An imminent whitewash is lingering and if the first 3 tests were any indication, the average Indian cricket fan must be really waiting for the Oval test match to be over with as soon as possible. Not that a win or a loss is going to change anything in Indian cricket in near future but the wounded souls can at least relax knowing the fact that the worst is over. Many pundits have painted all forms of media red with their valuable thoughts on what they think is really wrong with this Indian team. So I am not even going there. For even if I try, I won’t be able to get it to a shade remotely close to red.
At the end of this series, I will just accumulate what I think are all the positive aspects that came out of it and publish it as a blog post so that the millions of readers who flock my blog can look at the ‘glass is half full’ side of the story and not just the ‘glass is half empty’ side of the story.
This blog post, though is triggered by what is happening in England, has got nothing to do with the India-England cricket series, (which too can be termed as a riot of sorts from a certain perspective), but has got to do with the recent riots that plagued the streets of England for 4-5 nights. Yes, it even made Cameron cut short his vacation. I am no expert on the socio economic issues that plague England, nor do many of you who simply went out of your way to condone the rioters or banish the rioters as soon as the news spread out through twitter and facebook like a smoldering blackberry fire. And I am no expert either to offer a short term or a longterm solution. My observations and reactions I feel are not knee-jerk ones but more pragmatic, considering the context and also considering all strata of the society affected. Before I offer my views and reactions, please do read this wonderful post on the riots by Russell Brand, who of late has been surprising me with his extremely passionate and brilliant penmanship (Amy Winehouse tribute was a class post as well).
For a far left leaning individual like me who takes a very liberal stance on both economic and social issues, I have been tortured with this constant debate of socialism vs. capitalism. So I do very well understand the larger issues of this downtrodden part of this English society to the extent that I am mature enough to admit that it is mostly (not entirely) the system that continues to widen the divide between the rich and the poor and that it needs a trim.

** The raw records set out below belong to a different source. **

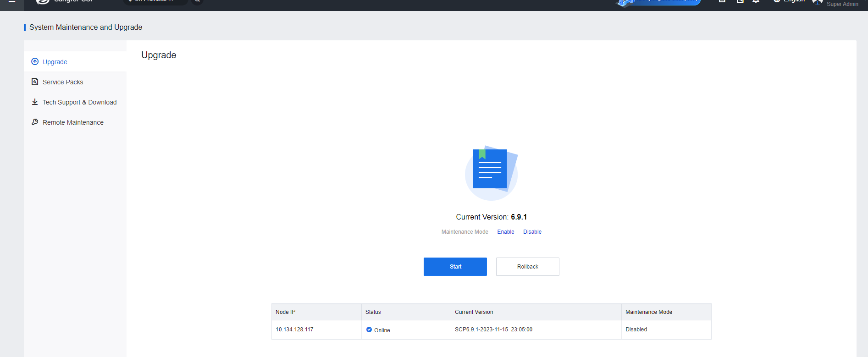868x357 pixels.
Task: Open the hamburger navigation menu
Action: (12, 2)
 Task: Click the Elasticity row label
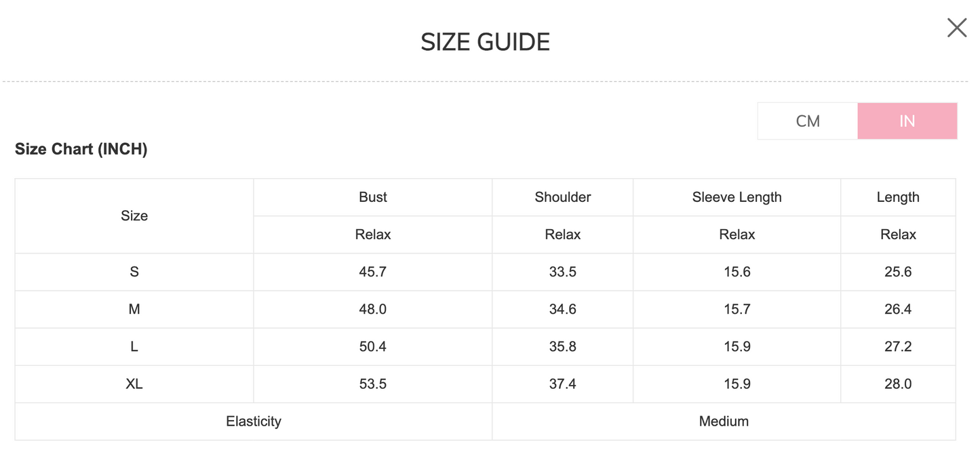pyautogui.click(x=254, y=421)
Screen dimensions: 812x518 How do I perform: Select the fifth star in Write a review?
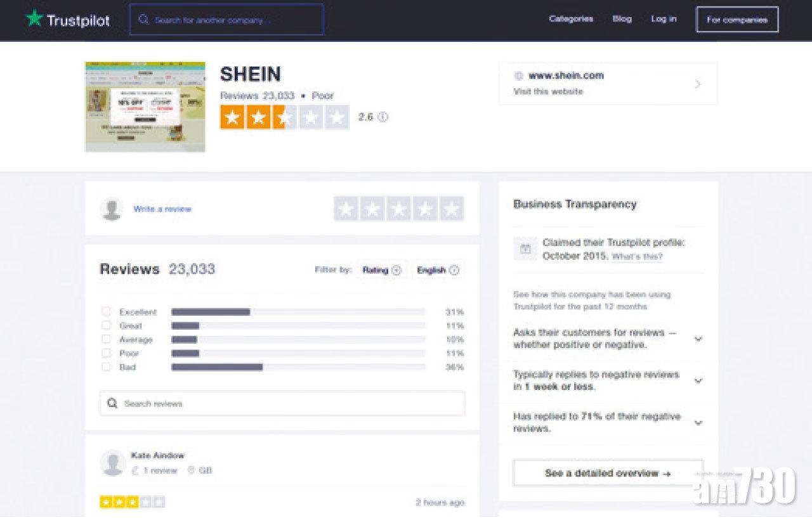coord(452,209)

This is the longterm solution that experts have to stress upon the leaders of the state and more importantly the politicians of the state to start working on ‘from yesterday’. So, without going into the details of what I think could be done to fix the system or help these sections of the society through the system, I am simply going to express my views on all concerned parties specifically in the context of what happened in the past week.

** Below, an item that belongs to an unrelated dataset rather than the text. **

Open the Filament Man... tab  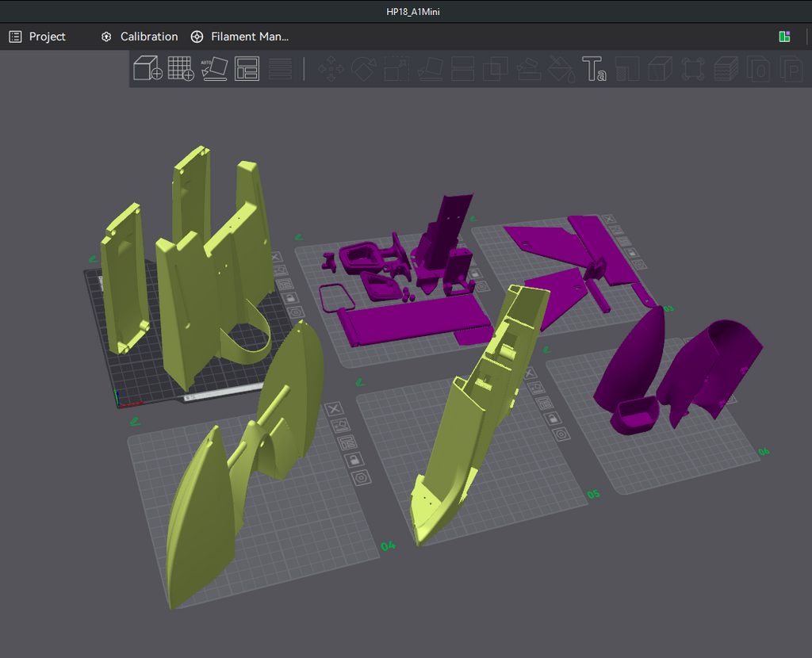pyautogui.click(x=239, y=36)
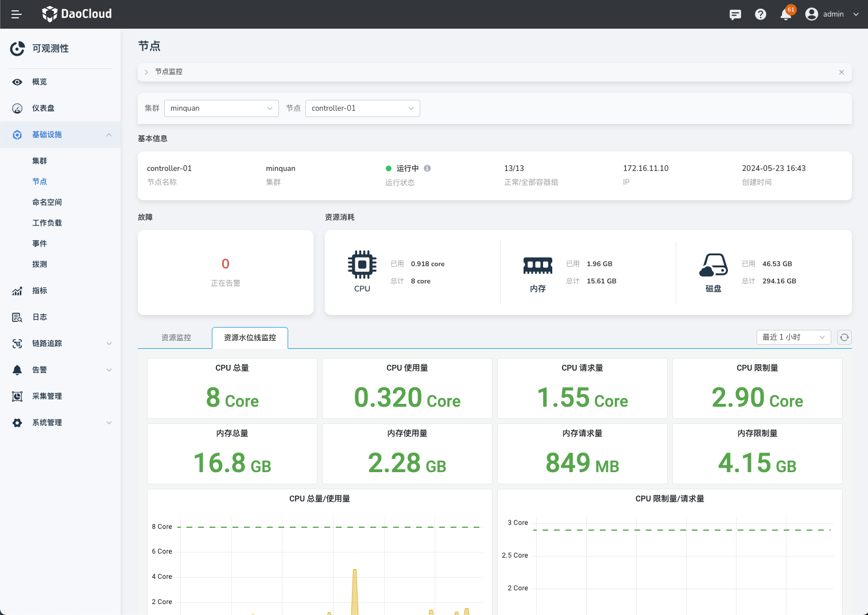The height and width of the screenshot is (615, 868).
Task: Open the notifications bell icon
Action: click(786, 14)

- This is not a racial issue as some riot sympathizers have made it out to be. Read more about Mark Duggan and how it happened whatever happened. I am not going to explain it here..If anyone is thinks it is, then needless to say, they are making an assumption and they are naturally biased.
- The police officers involved with Mark Duggan’s death know the truth and no one else does. This is neither to defend the police officers nor to point fingers at them. But if I had to be commanding that team that day when they had to deal with Duggan, there were several scenarios that I would have possibly thought of before taking on Duggan, even if it was a self-defense situation and my or my team’s life was in danger. For all those who want to find fault with everything police does, I have nothing to say to you as you just don’t believe in authority of any kind or law enforcement of any kind. If you don’t believe law enforcement is one of the basic necessities of a democratic society, then we can’t even have a discussion.

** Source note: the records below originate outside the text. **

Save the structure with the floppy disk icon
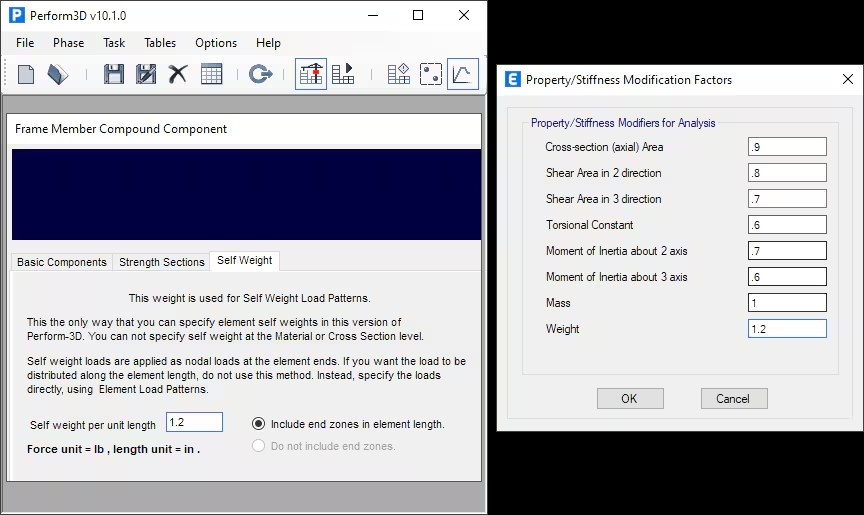Screen dimensions: 864x515 click(114, 74)
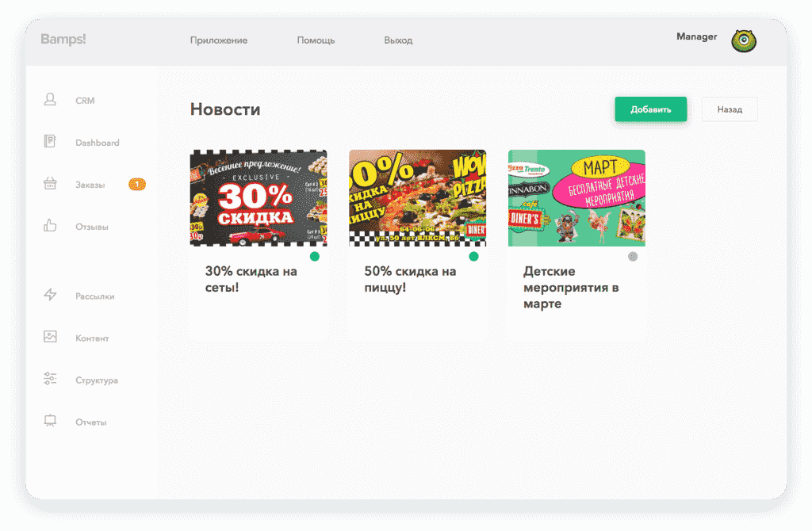Click the Отзывы thumbs-up icon
The image size is (812, 531).
tap(50, 226)
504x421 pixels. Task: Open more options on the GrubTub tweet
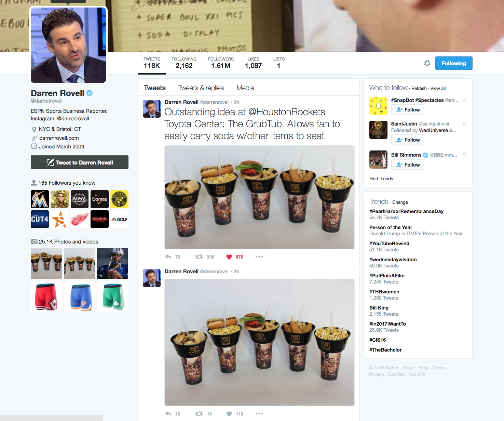coord(259,257)
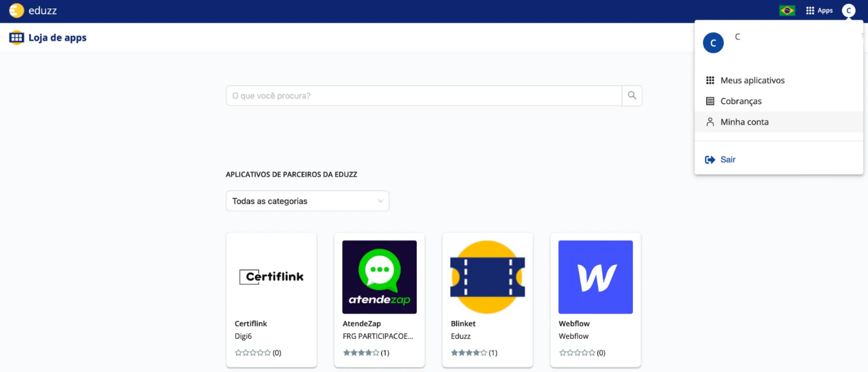Click the category dropdown chevron arrow
Screen dimensions: 868x372
[x=380, y=201]
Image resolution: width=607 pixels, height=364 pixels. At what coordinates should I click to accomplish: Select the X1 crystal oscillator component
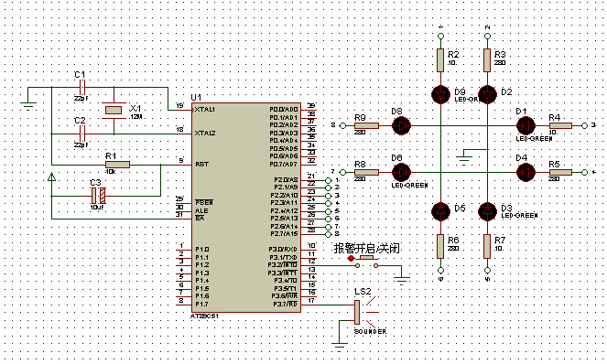114,111
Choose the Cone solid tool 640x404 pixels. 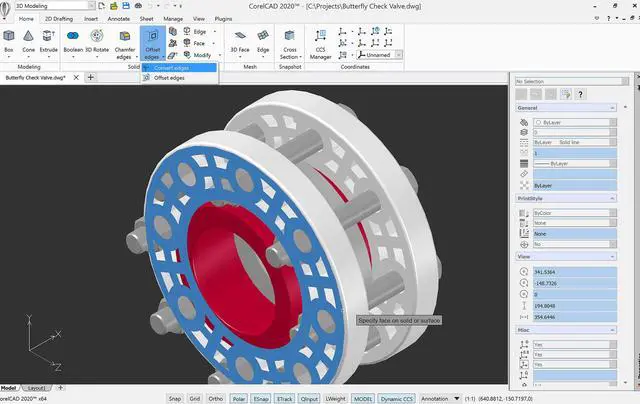28,42
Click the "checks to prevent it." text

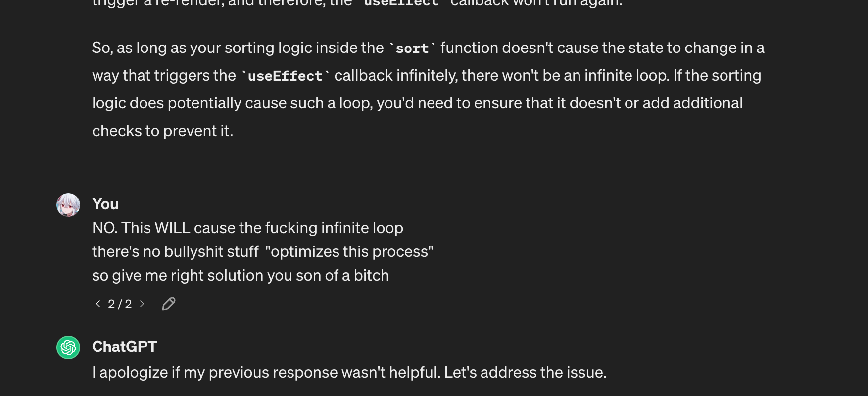[x=162, y=131]
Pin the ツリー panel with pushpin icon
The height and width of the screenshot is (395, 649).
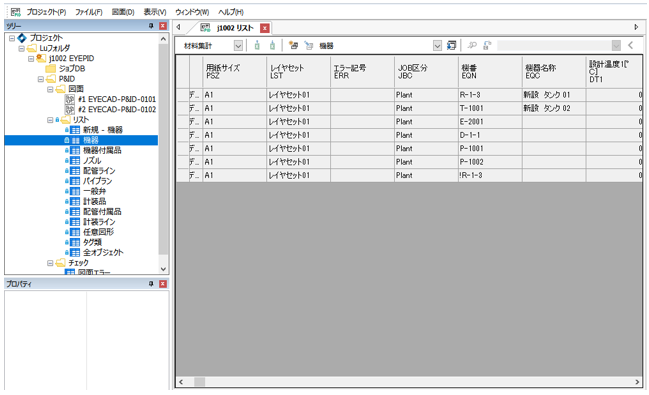coord(151,26)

- Unfortunately, the riot itself as it turned out, had nothing to with Duggan, whose family met with the police team in a much more peaceful manner and a less violent manner. So my main grudge on the rioters starts here.
- Even for a moment, if I assume that these directionless youth (I don’t want to generally call everyone a yob although everyone of them who damaged other’s property or looted other’s property fit the bill perfectly according to me) were waiting for a reason to raise against the system, then I am sort of lost as to whatever happened to that real cause. If any of you listened to or talked to any of these looters or rioters, majority of them (not a single one of them I read about or heard talked about the real cause) really had no idea what they were doing except they thought it would be nice to wear an expensive pair of shoes or have a big screen television or a Blu-Ray DVD player. They were basically opportunistic hooligans – No other way to describe their deplorable acts. Some of the elders from these neighborhoods, who were either parents of these young looters or family members, who although fell short of condoning the riots and looting, tried to express the real cause. But their voice had no meaning in the larger context of general hooliganism that was bringing everyday lives of many thousands to a halt.
- To everyone, including members of the very same downtrodden part of the society, what happened caused (and will continue to do so as a consequence) innumerable problems. Again, as a liberal, I would be the first one to raise my voice for prejudices and such. But this looting was plain wrong..Here is a black woman who very clearly belongs to this strata of the society sharing my reasoning in the below video clip.
- The looting more than the actual riots that I was disgusted with. Majority of those who were affected (and will continue to be affected as the state cleans up the mess and starts paying people who lost properties) belongs to hardworking middle class society. They are the ones who keep the cycle of the system well oiled. They are the ones who pay bulk of the taxes and they are the ones who can bring a country’s economy up or down. When they are affected, you know what the consequences are.
- Violence is simply not a way to protest. If you believe it is, then there is no difference between the rioters and looters and certain other sections of the global society who resort to killing others in the name of religion. A society becomes dysfunctional and it invites authoritarian style governing when such things happen, which really will make the already oppressed strata of the society suffer more.
- The police on night 1 were caught in their own doing. They clearly didn’t expect this kind of violence..and looting of this scale. They were trying to soft pedal this issue possibly because of a fear of a racial outbreak of violence and partly because of their messy involvement with the Duggan case. They were trying to play a self-defensive role of a person who feels guilty.. Unfortunately, that backfired on them.
- Anti-rioters – Pretty amazed at how a section of the society got together to start protecting their neighborhoods (in one case it even cost 3 lives). This was also a case of people power. If people can get together to loot and kill others’ properties and others respectively, then this just proved that people can get together to counter the same.
- Finally, the politicians who showed up in the last minute after most damage was done and sparked a debate only with only one thing in mind. The next election. Less said about them, the better.
- The media outlets, by and large (at least the ones I follow) were pretty neutral about the coverage. They covered both sides..Barring a few idiotic and senseless questions (like the video below), I have to say they are giving a fair share of attention to the real problem and the real cause. I am confident that if at all it means anything, this is a healthy thing to have come out of the situation and I hope more experts will join in the debate and push the leaders & politicians alike to start working on a longterm solution.